9.2 Customer Audits a) No more than once per year, Customer (or a qualified independent auditor approved by Scalafai) may audit Scalafai's compliance with this DPA by: i) Submitting a detailed audit plan at least thirty (30) days in advance; ii) Conducting the audit during regular business hours; iii) Causing minimal disruption to Scalafai's business operations; iv) Complying with Scalafai's security policies and confidentiality obligations. b) Customer will bear the costs of any audit unless the audit reveals material non-compliance with this DPA, in which case Scalafai will bear reasonable audit costs.
9.3 Regulatory Audits a) If a data protection authority requires an audit of the Processing of Covered Data, Scalafai will cooperate with such audit and provide Customer with the results of the audit to the extent permitted by law.
10.1 Upon Termination a) Upon termination or expiration of the Terms, Scalafai will, at Customer's choice: i) Return all Covered Data to Customer in a standard, machine-readable format; and/or ii) Delete all Covered Data from Scalafai's systems. b) This obligation applies to copies of Covered Data held by Scalafai and its Sub-processors.
10.2 Retention Period a) Scalafai may retain Covered Data after termination: i) For up to thirty (30) days to allow Customer to extract the data; ii) As required by applicable law, in which case Scalafai will continue to protect the data in accordance with this DPA; iii) In anonymized or aggregated form from which individuals cannot be identified.

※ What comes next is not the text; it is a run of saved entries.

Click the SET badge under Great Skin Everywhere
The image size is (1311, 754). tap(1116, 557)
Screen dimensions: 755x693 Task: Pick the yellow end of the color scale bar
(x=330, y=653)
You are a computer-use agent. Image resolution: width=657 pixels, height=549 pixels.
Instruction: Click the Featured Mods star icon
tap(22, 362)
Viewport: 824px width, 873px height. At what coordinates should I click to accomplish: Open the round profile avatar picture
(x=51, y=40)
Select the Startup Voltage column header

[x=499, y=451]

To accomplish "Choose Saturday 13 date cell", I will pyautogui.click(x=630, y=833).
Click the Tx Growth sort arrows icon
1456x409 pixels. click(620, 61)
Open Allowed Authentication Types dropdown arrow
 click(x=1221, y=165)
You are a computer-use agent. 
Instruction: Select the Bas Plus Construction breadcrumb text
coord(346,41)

10.3 Certification a) Upon Customer's request, Scalafai will provide written certification that it has fully complied with this Section 10.
11.1 Order of Precedence a) In case of conflict between the Terms and this DPA, this DPA will prevail with respect to the Processing of Covered Data. b) In case of conflict between this DPA and the SCCs, the SCCs will prevail.
11.2 Changes in Law a) If changes in Applicable Data Protection Laws require modifications to this DPA, the parties will negotiate in good faith to amend this DPA accordingly.
11.3 Severability a) If any provision of this DPA is invalid or unenforceable, the remaining provisions will remain in effect. b) The parties will replace any invalid or unenforceable provision with a valid and enforceable provision that achieves the same intent.
12.1 Liability Allocation a) Each party's liability arising out of or related to this DPA is subject to the limitations and exclusions set out in the Terms. b) Each party is liable to the other for damages caused by its breach of this DPA.
12.2 Indemnification a) Customer will indemnify Scalafai against claims from third parties (including Data Subjects) arising from Processing Covered Data in accordance with Customer's instructions when such Processing violates Applicable Data Protection Laws. b) Scalafai will indemnify Customer against claims from third parties (including Data Subjects) arising from Scalafai's breach of this DPA.
13.1 Notices a) All notices under this DPA will be in writing and delivered in accordance with the notice provisions in the Terms.
13.2 No Third-Party Beneficiaries a) This DPA does not confer any benefits on any third party unless it expressly states that it does.
13.3 Counterparts a) This DPA may be executed in counterparts, each of which shall be deemed an original, but all of which together shall constitute one and the same instrument.
14.1 European Union a) For Customers subject to the GDPR, the additional terms in Appendix 1 (EU-Specific Terms) apply.
14.2 California a) For Customers subject to the CCPA/CPRA, the additional terms in Appendix 2 (California-Specific Terms) apply.
14.3 Other Jurisdictions a) Additional jurisdiction-specific terms may be added to this DPA as needed to comply with Applicable Data Protection Laws.